In recent years, semidefinite relaxations of common optimization problems in robotics have attracted growing attention due to their ability to provide globally optimal solutions. In many cases, it was shown that specific handcrafted redundant constraints are required to obtain tight relaxations and thus global optimality. These constraints are formulation-dependent and typically identified through a lengthy manual process. Instead, the present paper suggests an automatic method to find a set of sufficient redundant constraints to obtain tightness, if they exist.

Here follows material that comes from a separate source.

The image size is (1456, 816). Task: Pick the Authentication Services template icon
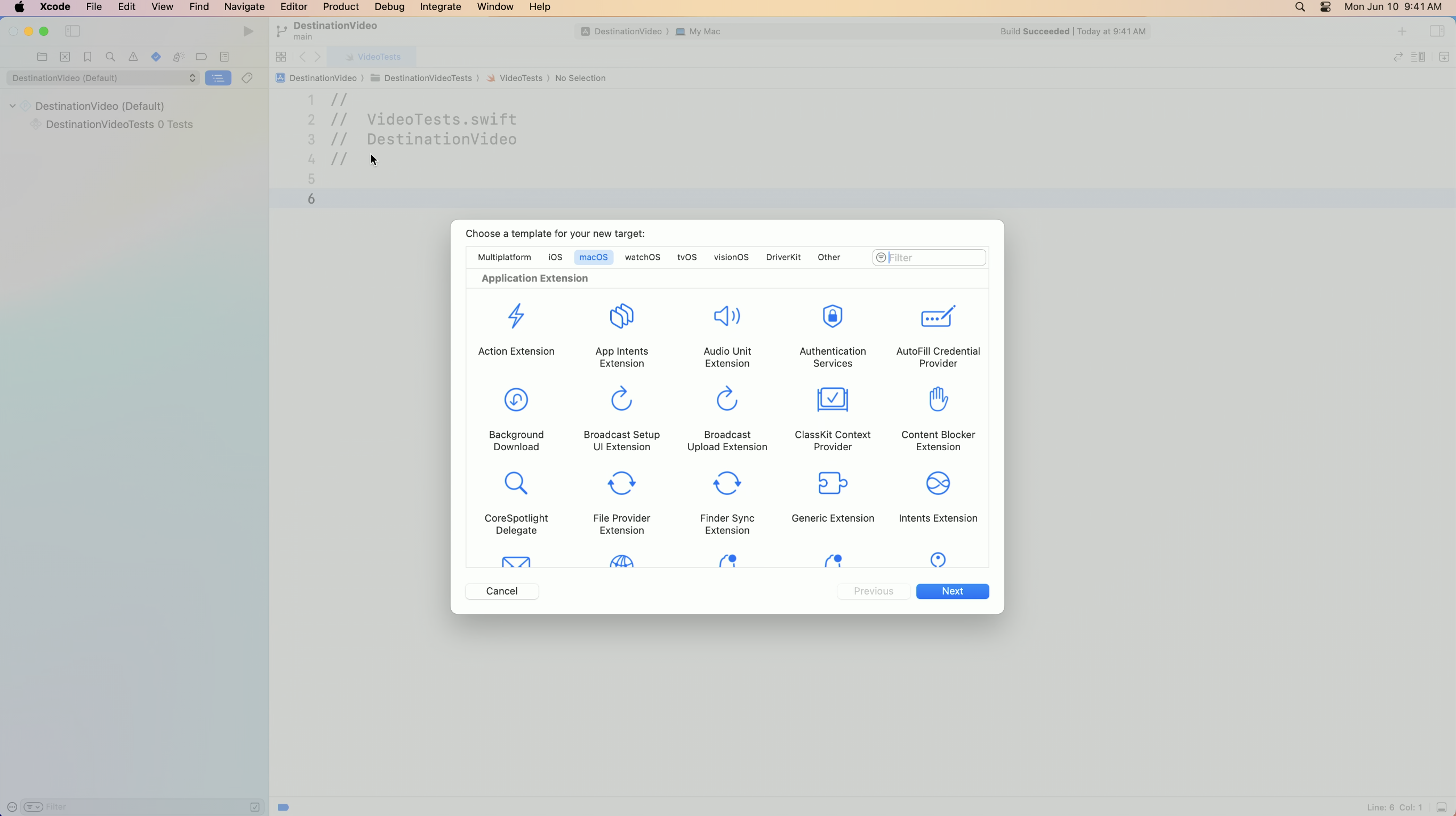(x=832, y=316)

We first propose an efficient feasibility check to determine if a given set of variables can lead to a tight formulation. Secondly, we show how to scale the method to problems of bigger size. At no point of the process do we have to find redundant constraints manually. We showcase the effectiveness of the approach, in simulation and on real datasets, for range-based localization and stereo-based pose estimation. Finally, we reproduce semidefinite relaxations presented in recent literature and show that our automatic method always finds a smaller set of constraints sufficient for tightness than previously considered.

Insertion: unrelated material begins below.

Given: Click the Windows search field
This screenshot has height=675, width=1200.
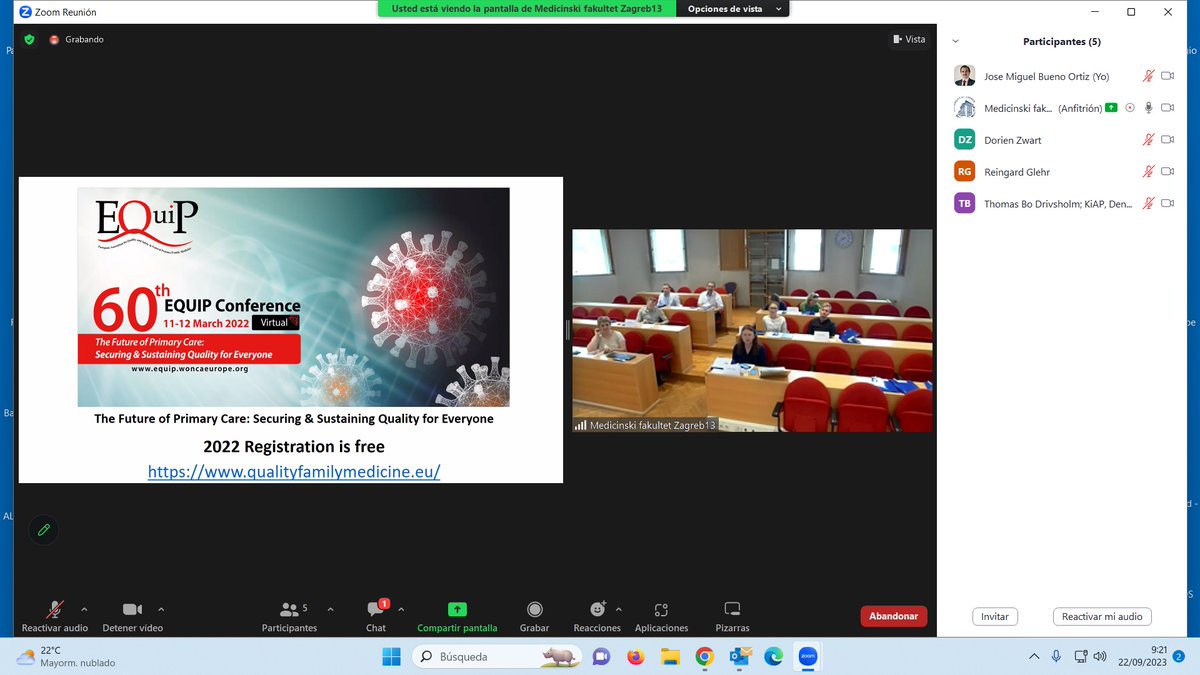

翻译：近年来，机器人学中常见优化问题的半定松弛因其能够提供全局最优解而受到越来越多的关注。在许多情况下，研究表明需要特定的手工构建冗余约束以获得紧松弛，从而实现全局最优性。这些约束依赖于具体的问题表述，通常需要通过冗长的手动过程来识别。本文则提出了一种自动方法来寻找一组足以获得紧松弛的冗余约束（如果它们存在的话）。我们首先提出了一种高效的可行性检查方法，用于判断给定变量集是否能够产生紧的松弛形式。其次，我们展示了如何将该方法扩展到更大规模的问题。在整个过程中，我们无需手动寻找任何冗余约束。我们通过仿真和真实数据集，在基于距离的定位和基于立体的姿态估计问题上展示了该方法的有效性。最后，我们复现了近期文献中提出的几种半定松弛，并表明我们的自动方法总能找到比先前考虑的更小的、足以保证紧性的约束集。